- _Exercise instructions_: Repeat each line of the listing exactly as written.
- - - - - - -
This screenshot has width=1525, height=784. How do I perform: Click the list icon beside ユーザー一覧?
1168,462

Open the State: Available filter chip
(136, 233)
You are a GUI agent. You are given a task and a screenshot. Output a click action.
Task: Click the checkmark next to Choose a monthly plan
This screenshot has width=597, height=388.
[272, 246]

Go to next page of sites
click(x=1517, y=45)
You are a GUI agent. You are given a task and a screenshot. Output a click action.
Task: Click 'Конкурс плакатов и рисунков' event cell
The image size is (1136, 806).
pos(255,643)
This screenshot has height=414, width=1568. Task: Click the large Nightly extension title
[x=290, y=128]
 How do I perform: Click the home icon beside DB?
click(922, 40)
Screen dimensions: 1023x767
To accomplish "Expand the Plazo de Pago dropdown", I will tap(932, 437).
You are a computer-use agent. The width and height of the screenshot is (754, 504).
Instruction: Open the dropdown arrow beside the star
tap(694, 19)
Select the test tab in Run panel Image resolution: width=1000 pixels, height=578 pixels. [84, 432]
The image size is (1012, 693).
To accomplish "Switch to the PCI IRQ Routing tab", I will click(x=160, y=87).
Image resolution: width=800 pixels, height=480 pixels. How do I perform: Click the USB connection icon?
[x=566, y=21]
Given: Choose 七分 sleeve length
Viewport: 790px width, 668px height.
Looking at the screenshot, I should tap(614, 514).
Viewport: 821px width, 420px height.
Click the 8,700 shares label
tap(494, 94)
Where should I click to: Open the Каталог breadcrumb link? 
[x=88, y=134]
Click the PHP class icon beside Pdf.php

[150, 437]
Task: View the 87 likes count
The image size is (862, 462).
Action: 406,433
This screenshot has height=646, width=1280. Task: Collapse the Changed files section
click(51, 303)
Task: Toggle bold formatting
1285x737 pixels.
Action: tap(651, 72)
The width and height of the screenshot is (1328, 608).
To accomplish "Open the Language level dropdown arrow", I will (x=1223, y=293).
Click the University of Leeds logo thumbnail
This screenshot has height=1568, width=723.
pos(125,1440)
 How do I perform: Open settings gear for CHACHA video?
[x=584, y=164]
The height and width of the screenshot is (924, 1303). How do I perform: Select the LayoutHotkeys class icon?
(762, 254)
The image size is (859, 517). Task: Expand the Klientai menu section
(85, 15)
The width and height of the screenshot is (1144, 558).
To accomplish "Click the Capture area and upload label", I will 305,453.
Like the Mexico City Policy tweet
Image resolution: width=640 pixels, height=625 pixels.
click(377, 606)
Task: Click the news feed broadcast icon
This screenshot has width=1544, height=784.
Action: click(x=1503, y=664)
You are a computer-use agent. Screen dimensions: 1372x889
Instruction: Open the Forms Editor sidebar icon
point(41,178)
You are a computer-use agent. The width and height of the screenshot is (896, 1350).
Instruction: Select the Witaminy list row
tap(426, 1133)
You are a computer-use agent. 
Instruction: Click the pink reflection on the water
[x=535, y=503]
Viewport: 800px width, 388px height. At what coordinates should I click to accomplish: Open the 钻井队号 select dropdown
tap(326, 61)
- - - - - - -
- _Result of this task_:
This screenshot has width=1525, height=784. How do I perform: Click the list icon beside ユーザー一覧?
1168,462

Open the State: Available filter chip
(136, 233)
You are a GUI agent. You are given a task and a screenshot. Output a click action.
Task: Click the checkmark next to Choose a monthly plan
This screenshot has width=597, height=388.
[272, 246]

Go to next page of sites
click(x=1517, y=45)
You are a GUI agent. You are given a task and a screenshot. Output a click action.
Task: Click 'Конкурс плакатов и рисунков' event cell
The image size is (1136, 806).
pos(255,643)
This screenshot has height=414, width=1568. Task: Click the large Nightly extension title
[x=290, y=128]
 How do I perform: Click the home icon beside DB?
click(922, 40)
Screen dimensions: 1023x767
To accomplish "Expand the Plazo de Pago dropdown", I will tap(932, 437).
You are a computer-use agent. The width and height of the screenshot is (754, 504).
Instruction: Open the dropdown arrow beside the star
tap(694, 19)
Select the test tab in Run panel Image resolution: width=1000 pixels, height=578 pixels. [84, 432]
The image size is (1012, 693).
To accomplish "Switch to the PCI IRQ Routing tab", I will click(x=160, y=87).
Image resolution: width=800 pixels, height=480 pixels. How do I perform: Click the USB connection icon?
[x=566, y=21]
Given: Choose 七分 sleeve length
Viewport: 790px width, 668px height.
Looking at the screenshot, I should tap(614, 514).
Viewport: 821px width, 420px height.
Click the 8,700 shares label
tap(494, 94)
Where should I click to: Open the Каталог breadcrumb link? 
[x=88, y=134]
Click the PHP class icon beside Pdf.php

[150, 437]
Task: View the 87 likes count
The image size is (862, 462).
Action: 406,433
This screenshot has height=646, width=1280. Task: Collapse the Changed files section
click(51, 303)
Task: Toggle bold formatting
1285x737 pixels.
Action: tap(651, 72)
The width and height of the screenshot is (1328, 608).
To accomplish "Open the Language level dropdown arrow", I will (x=1223, y=293).
Click the University of Leeds logo thumbnail
This screenshot has height=1568, width=723.
pos(125,1440)
 How do I perform: Open settings gear for CHACHA video?
[x=584, y=164]
The height and width of the screenshot is (924, 1303). How do I perform: Select the LayoutHotkeys class icon?
(762, 254)
The image size is (859, 517). Task: Expand the Klientai menu section
(85, 15)
The width and height of the screenshot is (1144, 558).
To accomplish "Click the Capture area and upload label", I will 305,453.
Like the Mexico City Policy tweet
Image resolution: width=640 pixels, height=625 pixels.
click(377, 606)
Task: Click the news feed broadcast icon
This screenshot has width=1544, height=784.
Action: click(x=1503, y=664)
You are a computer-use agent. Screen dimensions: 1372x889
Instruction: Open the Forms Editor sidebar icon
point(41,178)
You are a computer-use agent. The width and height of the screenshot is (896, 1350).
Instruction: Select the Witaminy list row
tap(426, 1133)
You are a computer-use agent. 
Instruction: Click the pink reflection on the water
[x=535, y=503]
Viewport: 800px width, 388px height. At what coordinates should I click to accomplish: Open the 钻井队号 select dropdown
tap(326, 61)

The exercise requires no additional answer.